Postby umfundi » Fri May 03, 2013 10:27 pm

richard wrote:
Rick Ferri wrote:S&P earnings growth may slow, but earnings per share will not slow at the same pace. Companies are finding that leverage is a good thing because it keep earnings per share climbing. This week Apple is borrowing money at very low rates to buy back stock. Mircosoft did the same thing last week.The borrowing cost for both companies is lower than the dividend they're paying on common stock. Thus, issuing debt to buy stock increases cash flow while increasing EPS. Thank you Uncle Ben.

Apple's borrowing appears more about tax policy than leverage.

Apple has net current assets of about $30 billion as of March 30. From reports, a large part of its cash is overseas and the tax costs of repatriating the cash would be much higher than the cost of borrowing. The usual tax issue with leveraging to pay dividends is that interest costs are deductible to the corporation, while dividends (or buy backs) are not. That's been going on for quite a while.

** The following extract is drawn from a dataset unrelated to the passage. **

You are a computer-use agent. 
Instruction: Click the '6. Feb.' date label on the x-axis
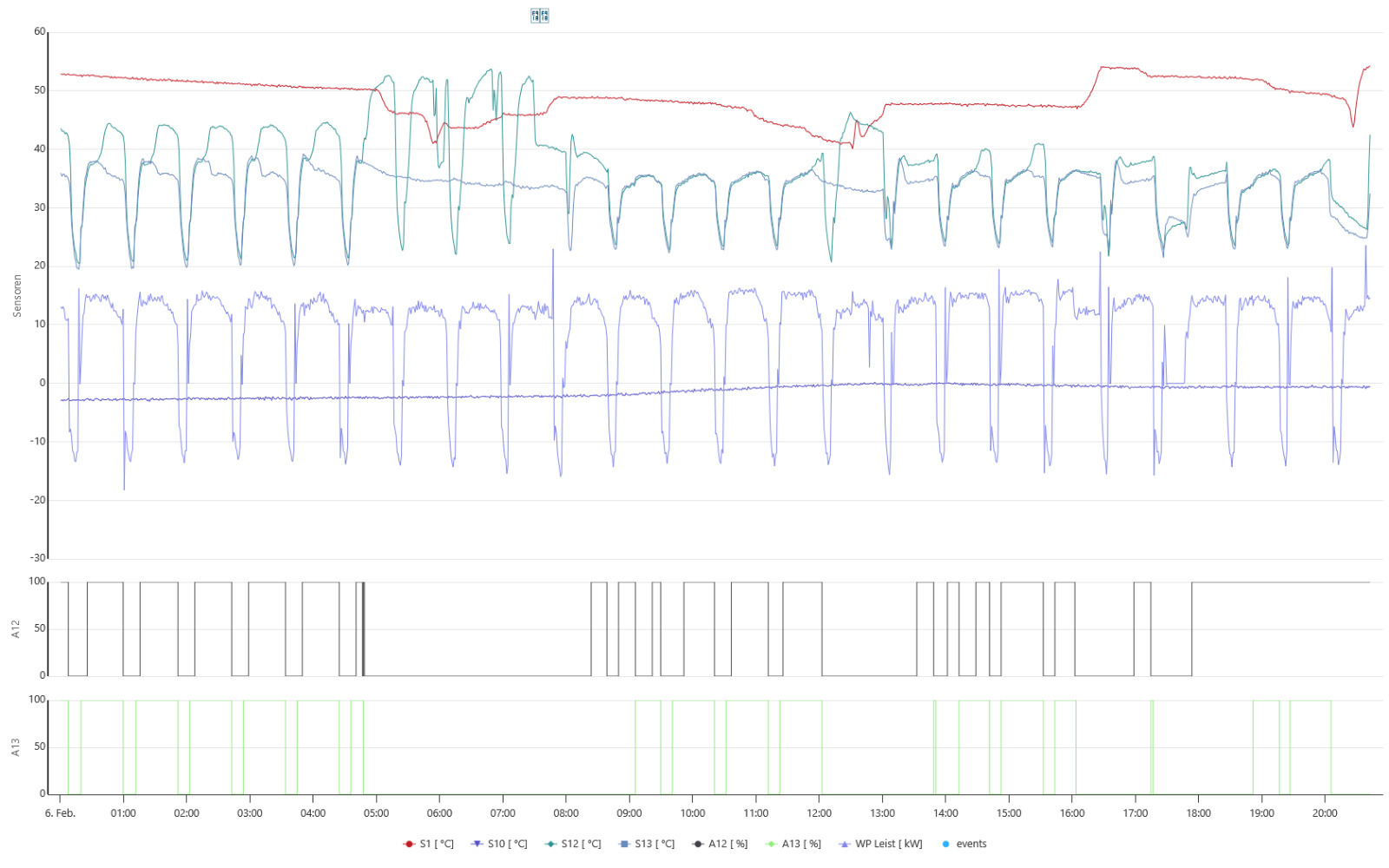60,813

Presumably Apple is buying back stock because it doesn't have enough useful projects to invest in compared to the cash flow benefits of a buy back. I'm not sure that's the most bullish sign.

Where would you expect interest rates to be with inflation trending towards 1%, not very good GDP growth and unemployment at 7.5%?

+1

Richard beat me to making the comment about offshore cash and taxes.